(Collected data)
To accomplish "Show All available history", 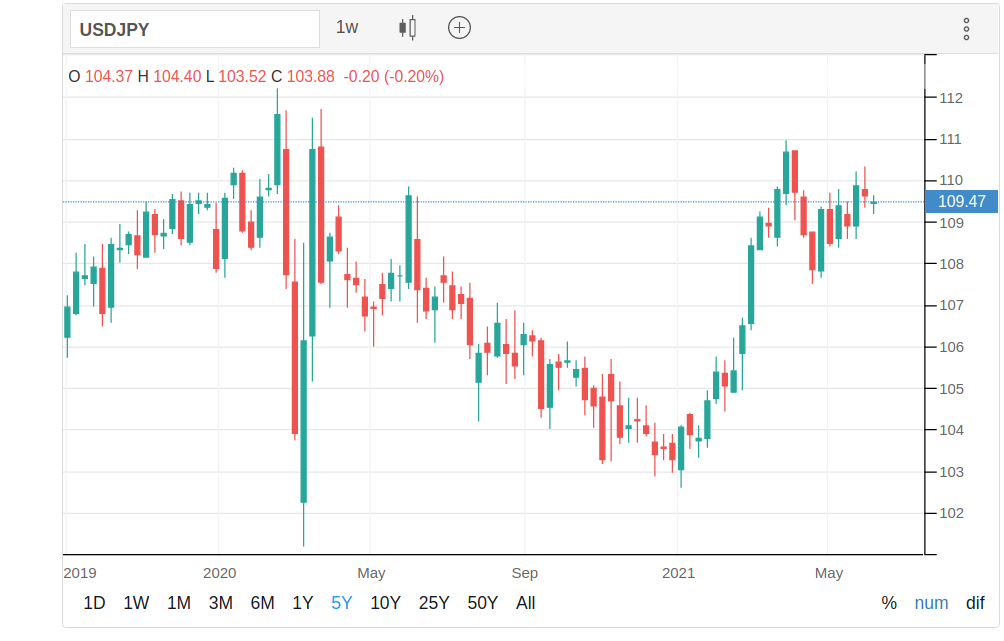I will click(526, 603).
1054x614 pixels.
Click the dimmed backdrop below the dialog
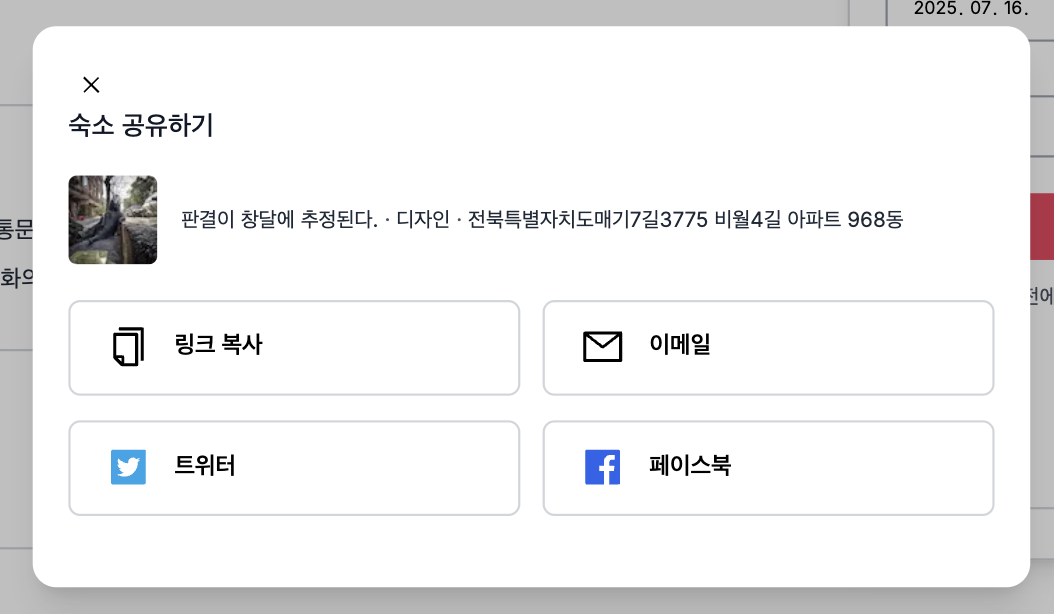point(527,601)
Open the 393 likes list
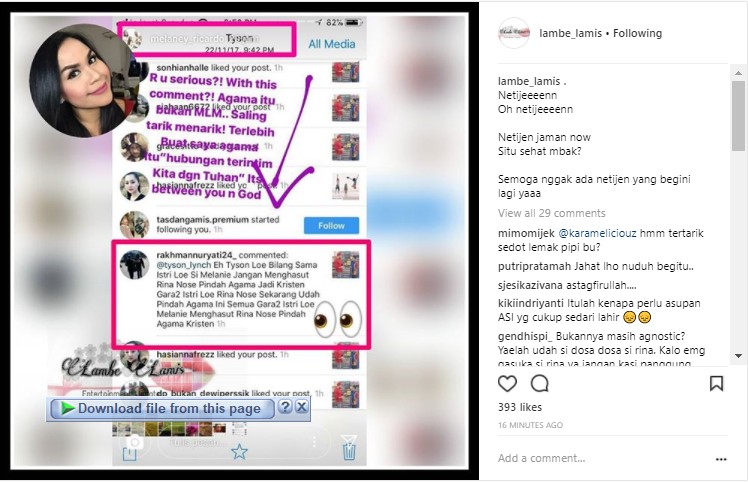 pyautogui.click(x=520, y=407)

■ TRY IT ■
Omitting all pictures, restate word for word the lines from the one containing "Click the dimmed backdrop below the dialog" through the last line of the data.

■ EXERCISE SOLUTION ■
Click the dimmed backdrop below the dialog
point(527,601)
Open the 393 likes list
 pyautogui.click(x=520, y=407)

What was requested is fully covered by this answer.